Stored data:
Start of Block

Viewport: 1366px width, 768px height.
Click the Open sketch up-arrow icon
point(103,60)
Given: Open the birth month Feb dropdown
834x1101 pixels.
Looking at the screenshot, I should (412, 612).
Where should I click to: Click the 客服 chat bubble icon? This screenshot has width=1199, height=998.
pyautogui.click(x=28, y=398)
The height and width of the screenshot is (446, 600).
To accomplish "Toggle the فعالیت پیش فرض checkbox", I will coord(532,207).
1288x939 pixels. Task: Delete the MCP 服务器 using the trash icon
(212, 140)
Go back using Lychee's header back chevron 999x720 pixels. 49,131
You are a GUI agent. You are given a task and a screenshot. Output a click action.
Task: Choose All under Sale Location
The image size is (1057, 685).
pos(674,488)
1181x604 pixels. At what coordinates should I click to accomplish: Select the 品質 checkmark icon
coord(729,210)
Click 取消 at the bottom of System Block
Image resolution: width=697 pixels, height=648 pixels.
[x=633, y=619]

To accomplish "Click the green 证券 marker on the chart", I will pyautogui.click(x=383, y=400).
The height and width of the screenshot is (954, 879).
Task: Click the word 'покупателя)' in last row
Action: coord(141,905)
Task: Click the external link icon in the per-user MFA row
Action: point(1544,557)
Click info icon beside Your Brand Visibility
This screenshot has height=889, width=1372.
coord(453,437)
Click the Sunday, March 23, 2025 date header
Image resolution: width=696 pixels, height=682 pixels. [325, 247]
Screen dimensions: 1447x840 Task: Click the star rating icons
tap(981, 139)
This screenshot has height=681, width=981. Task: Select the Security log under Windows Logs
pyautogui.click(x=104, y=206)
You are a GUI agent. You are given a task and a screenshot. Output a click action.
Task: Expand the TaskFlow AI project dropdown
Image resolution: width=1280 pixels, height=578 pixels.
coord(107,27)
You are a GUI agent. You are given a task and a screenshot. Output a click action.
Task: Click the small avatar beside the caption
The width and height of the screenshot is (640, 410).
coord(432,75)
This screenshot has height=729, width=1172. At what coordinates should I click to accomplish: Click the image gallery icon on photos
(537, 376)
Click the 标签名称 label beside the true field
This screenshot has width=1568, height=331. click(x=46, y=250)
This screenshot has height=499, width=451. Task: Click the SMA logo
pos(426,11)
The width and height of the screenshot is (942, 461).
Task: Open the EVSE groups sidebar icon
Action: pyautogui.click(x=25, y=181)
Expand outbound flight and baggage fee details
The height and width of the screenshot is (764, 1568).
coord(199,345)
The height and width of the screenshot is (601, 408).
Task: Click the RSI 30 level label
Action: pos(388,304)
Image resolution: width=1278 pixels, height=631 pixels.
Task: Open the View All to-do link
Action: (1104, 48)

End of Block

**INSTRUCTIONS TO FOLLOW**
Each record above is to be written out again, without any change.

**RESPONSE BOX**
Viewport: 1366px width, 768px height.
Click the Open sketch up-arrow icon
point(103,60)
Given: Open the birth month Feb dropdown
834x1101 pixels.
Looking at the screenshot, I should (412, 612).
Where should I click to: Click the 客服 chat bubble icon? This screenshot has width=1199, height=998.
pyautogui.click(x=28, y=398)
The height and width of the screenshot is (446, 600).
To accomplish "Toggle the فعالیت پیش فرض checkbox", I will coord(532,207).
1288x939 pixels. Task: Delete the MCP 服务器 using the trash icon
(212, 140)
Go back using Lychee's header back chevron 999x720 pixels. 49,131
You are a GUI agent. You are given a task and a screenshot. Output a click action.
Task: Choose All under Sale Location
The image size is (1057, 685).
pos(674,488)
1181x604 pixels. At what coordinates should I click to accomplish: Select the 品質 checkmark icon
coord(729,210)
Click 取消 at the bottom of System Block
Image resolution: width=697 pixels, height=648 pixels.
[x=633, y=619]

To accomplish "Click the green 证券 marker on the chart", I will pyautogui.click(x=383, y=400).
The height and width of the screenshot is (954, 879).
Task: Click the word 'покупателя)' in last row
Action: coord(141,905)
Task: Click the external link icon in the per-user MFA row
Action: point(1544,557)
Click info icon beside Your Brand Visibility
This screenshot has height=889, width=1372.
coord(453,437)
Click the Sunday, March 23, 2025 date header
Image resolution: width=696 pixels, height=682 pixels. [325, 247]
Screen dimensions: 1447x840 Task: Click the star rating icons
tap(981, 139)
This screenshot has height=681, width=981. Task: Select the Security log under Windows Logs
pyautogui.click(x=104, y=206)
You are a GUI agent. You are given a task and a screenshot. Output a click action.
Task: Expand the TaskFlow AI project dropdown
Image resolution: width=1280 pixels, height=578 pixels.
coord(107,27)
You are a GUI agent. You are given a task and a screenshot. Output a click action.
Task: Click the small avatar beside the caption
The width and height of the screenshot is (640, 410).
coord(432,75)
This screenshot has height=729, width=1172. At what coordinates should I click to accomplish: Click the image gallery icon on photos
(537, 376)
Click the 标签名称 label beside the true field
This screenshot has width=1568, height=331. click(x=46, y=250)
This screenshot has height=499, width=451. Task: Click the SMA logo
pos(426,11)
The width and height of the screenshot is (942, 461).
Task: Open the EVSE groups sidebar icon
Action: pyautogui.click(x=25, y=181)
Expand outbound flight and baggage fee details
The height and width of the screenshot is (764, 1568).
coord(199,345)
The height and width of the screenshot is (601, 408).
Task: Click the RSI 30 level label
Action: pos(388,304)
Image resolution: width=1278 pixels, height=631 pixels.
Task: Open the View All to-do link
Action: (1104, 48)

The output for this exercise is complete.